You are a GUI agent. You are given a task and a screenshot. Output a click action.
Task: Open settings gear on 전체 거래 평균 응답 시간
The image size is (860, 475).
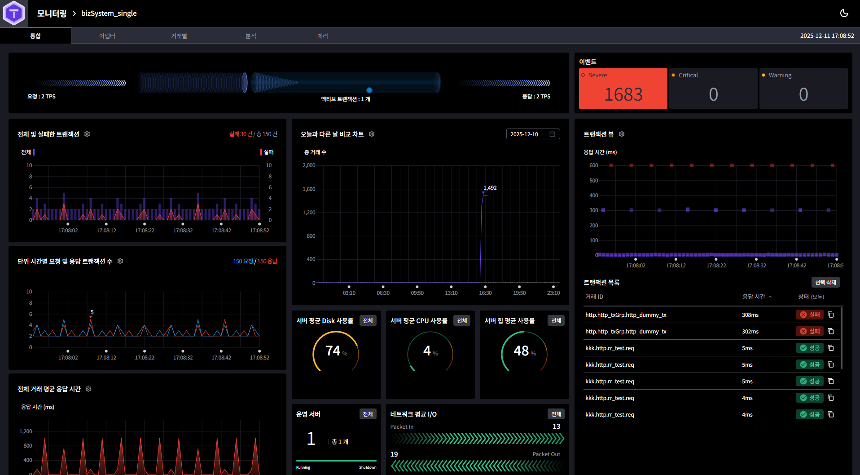click(x=88, y=389)
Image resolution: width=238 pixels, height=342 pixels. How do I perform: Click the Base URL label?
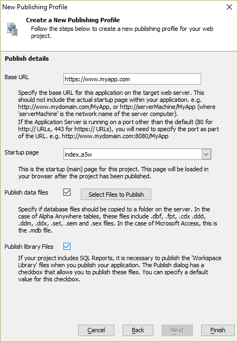click(x=17, y=77)
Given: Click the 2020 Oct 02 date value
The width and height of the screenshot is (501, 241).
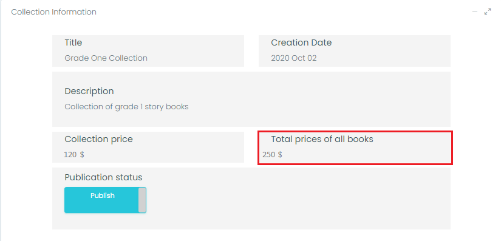Looking at the screenshot, I should (x=294, y=58).
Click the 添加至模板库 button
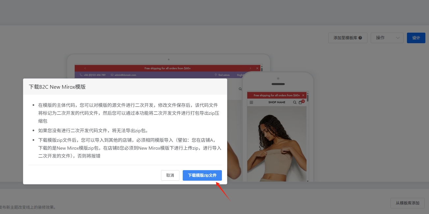Viewport: 429px width, 214px height. coord(345,38)
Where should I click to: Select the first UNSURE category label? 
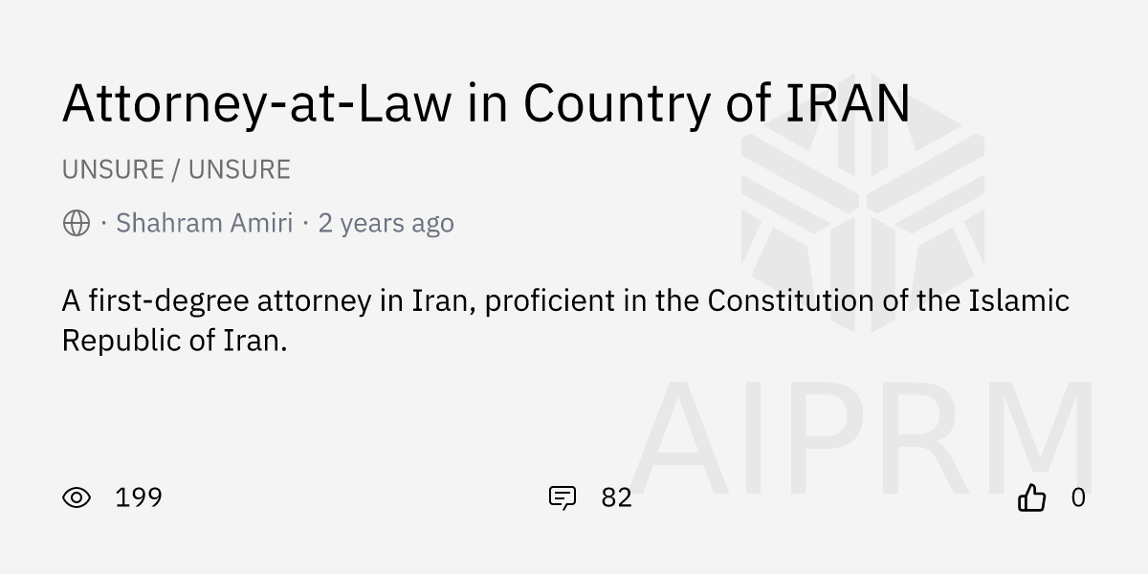click(x=112, y=168)
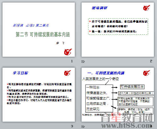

=-=-=-=-=

Work to complete:
Give the data above as a Markdown table with the columns Row and Data line. Number each nonblank line in its own row, skip blank lines, and leave the pictures out.

Task output:
| Row | Data line |
|---|---|
| 1 | You are a GUI agent. You are given a task and a screenshot. Output a click action. |
| 2 | Task: Open settings gear on 전체 거래 평균 응답 시간 |
| 3 | The image size is (860, 475). |
| 4 | click(x=88, y=389) |
| 5 | Image resolution: width=238 pixels, height=342 pixels. How do I perform: Click the Base URL label? |
| 6 | click(x=17, y=77) |
| 7 | Given: Click the 2020 Oct 02 date value |
| 8 | The width and height of the screenshot is (501, 241). |
| 9 | Looking at the screenshot, I should (x=294, y=58). |
| 10 | Click the 添加至模板库 button |
| 11 | Viewport: 429px width, 214px height. coord(345,38) |
| 12 | Where should I click to: Select the first UNSURE category label?  |
| 13 | click(x=112, y=168) |